Duggan pointed out that police officers across the country were given a stand-down order during the riots, meaning that officers were told not to intervene while innocent people were dragged from cars. Duggan asked the chiefs would they defy orders to stand down while people are getting hurt, all three chiefs said they would not obey such an order.

“We have a duty to protect and to serve. I think we are going to have to carry that out,” Chief Vasque said. “So, I don’t see that being a problem here. I’m not sure about circumstances in other areas of the country. But I don’t see that being a problem here.”

“I agree 100% with Chief Vasque,” North Andover’s Chief Gray said. “We are sworn to uphold the law. If someone is getting beat up, not only am I going to have my officers intervene, I will intervene myself if I have to because that’s what we have to do.”

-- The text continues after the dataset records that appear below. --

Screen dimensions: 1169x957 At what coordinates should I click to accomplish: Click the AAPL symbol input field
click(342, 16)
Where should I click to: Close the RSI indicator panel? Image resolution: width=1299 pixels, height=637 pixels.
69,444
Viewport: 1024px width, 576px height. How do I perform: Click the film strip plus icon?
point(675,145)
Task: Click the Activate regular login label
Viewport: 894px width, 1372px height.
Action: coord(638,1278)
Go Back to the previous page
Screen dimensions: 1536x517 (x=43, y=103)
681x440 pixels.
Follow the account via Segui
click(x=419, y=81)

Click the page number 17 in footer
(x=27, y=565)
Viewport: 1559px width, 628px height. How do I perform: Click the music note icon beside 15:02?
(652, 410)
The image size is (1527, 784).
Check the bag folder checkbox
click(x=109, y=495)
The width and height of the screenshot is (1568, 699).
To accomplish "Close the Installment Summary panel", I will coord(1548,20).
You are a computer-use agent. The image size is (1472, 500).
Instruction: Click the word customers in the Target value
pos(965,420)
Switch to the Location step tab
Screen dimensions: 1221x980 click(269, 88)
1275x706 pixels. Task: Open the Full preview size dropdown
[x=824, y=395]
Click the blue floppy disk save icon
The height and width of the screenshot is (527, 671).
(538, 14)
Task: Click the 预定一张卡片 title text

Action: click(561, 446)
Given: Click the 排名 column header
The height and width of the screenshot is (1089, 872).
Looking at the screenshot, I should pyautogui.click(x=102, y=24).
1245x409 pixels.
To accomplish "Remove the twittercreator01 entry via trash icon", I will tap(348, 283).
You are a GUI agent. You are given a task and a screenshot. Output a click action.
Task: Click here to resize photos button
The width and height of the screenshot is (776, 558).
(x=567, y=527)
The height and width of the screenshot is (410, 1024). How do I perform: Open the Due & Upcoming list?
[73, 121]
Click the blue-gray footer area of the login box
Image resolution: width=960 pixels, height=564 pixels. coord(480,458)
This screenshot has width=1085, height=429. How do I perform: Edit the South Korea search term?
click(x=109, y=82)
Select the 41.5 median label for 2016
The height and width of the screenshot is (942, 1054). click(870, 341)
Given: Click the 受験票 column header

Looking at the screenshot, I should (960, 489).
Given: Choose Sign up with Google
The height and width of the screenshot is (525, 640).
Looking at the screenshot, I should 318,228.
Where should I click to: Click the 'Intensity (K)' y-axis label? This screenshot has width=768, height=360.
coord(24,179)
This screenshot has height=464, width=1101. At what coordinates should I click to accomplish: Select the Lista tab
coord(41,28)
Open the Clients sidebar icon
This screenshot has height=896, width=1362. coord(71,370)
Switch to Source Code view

“No, I would not comply with an order like that,” Chief Solomon agreed. “But, of course we would have to deal with the ramifications. We have a law in Massachusetts that says we as police chiefs and the fire chiefs have total autonomy over our personnel, equipment, and manpower. So, a mayor can give me the order, but I’m not required to follow that order. Now, I might lose my job because the police chiefs work for the mayor. I say we should do what we have to do and then deal with the ramifications later on. I would not comply with an order that said we had to stand down while innocent individuals are being hurt.”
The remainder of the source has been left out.